Officiellement, le congrès des « redresseurs » n’est pas convoqué pour soutenir le président Bouteflika et affaiblir son adversaire. « Notre premier objectif est de corriger la déviance que connaît le parti. La collégialité a été oubliée au profit de la cooptation. Il faut revoir la ligne politique du FLN. La direction actuelle dilapide l’héritage. Elle a amené le FLN vers le camp éradicateur -réputé hostile à la concorde civile-« , affirme le « coordinateur » du congrès, Abdelaziz Belkhadem, par ailleurs ministre des affaires étrangères.

Personne n’est dupe. Les querelles sur l’orientation et le fonctionnement du parti servent d’habillage idéologique à une manœuvre terre à terre. M. Belkhadem a beau parler de son « frère » Ali Benflis, rappeler que l’actuel secrétaire général a toute sa place, s’il le souhaite, au congrès des « redresseurs », que ce congrès « doit être dissocié de l’élection présidentielle », c’est en réalité un combat sans merci contre l’adversaire du président sortant que mènent les amis du chef de l’Etat.

D’ailleurs, à l’ouverture du congrès, lorsqu’une poignée de militants favorables à M. Benflis – qui a été jusqu’à ces derniers mois le chef du gouvernement du président Bouteflika – ont tenté de perturber le « congrès de la honte », ils ont été rapidement poussés vers la sortie tandis que la masse des délégués lançait des slogans limpides : « Bouteflika président » et « Bouteflika FLN ».

LONG PANÉGYRIQUE

Et si un doute subsistait, l’intervention de M. Belkhadem à la tribune, sous forme d’un long panégyrique du bilan du président, l’a effacé. Vendredi, le congrès des « redresseurs » devrait d’ailleurs se clôturer par une déclaration de soutien au chef de l’Etat – qui n’a toujours pas annoncé officiellement sa candidature.

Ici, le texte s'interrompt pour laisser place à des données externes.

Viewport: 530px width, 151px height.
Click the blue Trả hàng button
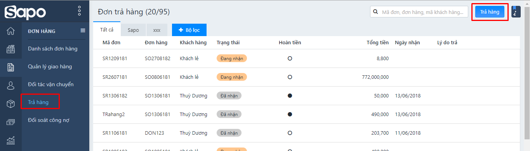click(x=490, y=12)
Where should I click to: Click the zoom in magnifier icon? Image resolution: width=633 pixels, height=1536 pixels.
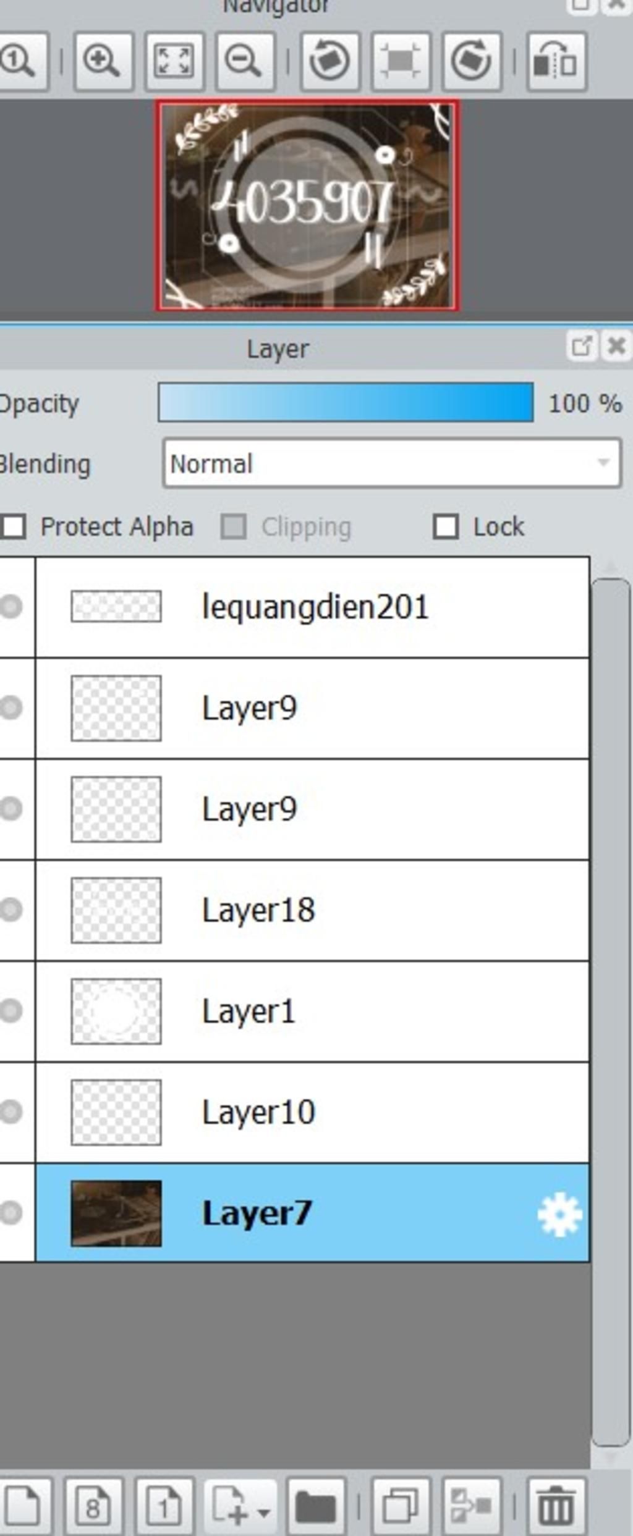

Déjà assuré de l’appui officiel du Rassemblement national démocratique (RND), une sorte de FLN-bis que dirige son chef de gouvernement, Ahmed Ouyahia, le président Bouteflika verra sa position confortée si une fraction importante de l’ancien parti unique le soutient.

Actuellement, plus d’une trentaine de personnes ont annoncé leur candidature à la présidentielle et commencé pour certaines la collecte des signatures pour le parrainage.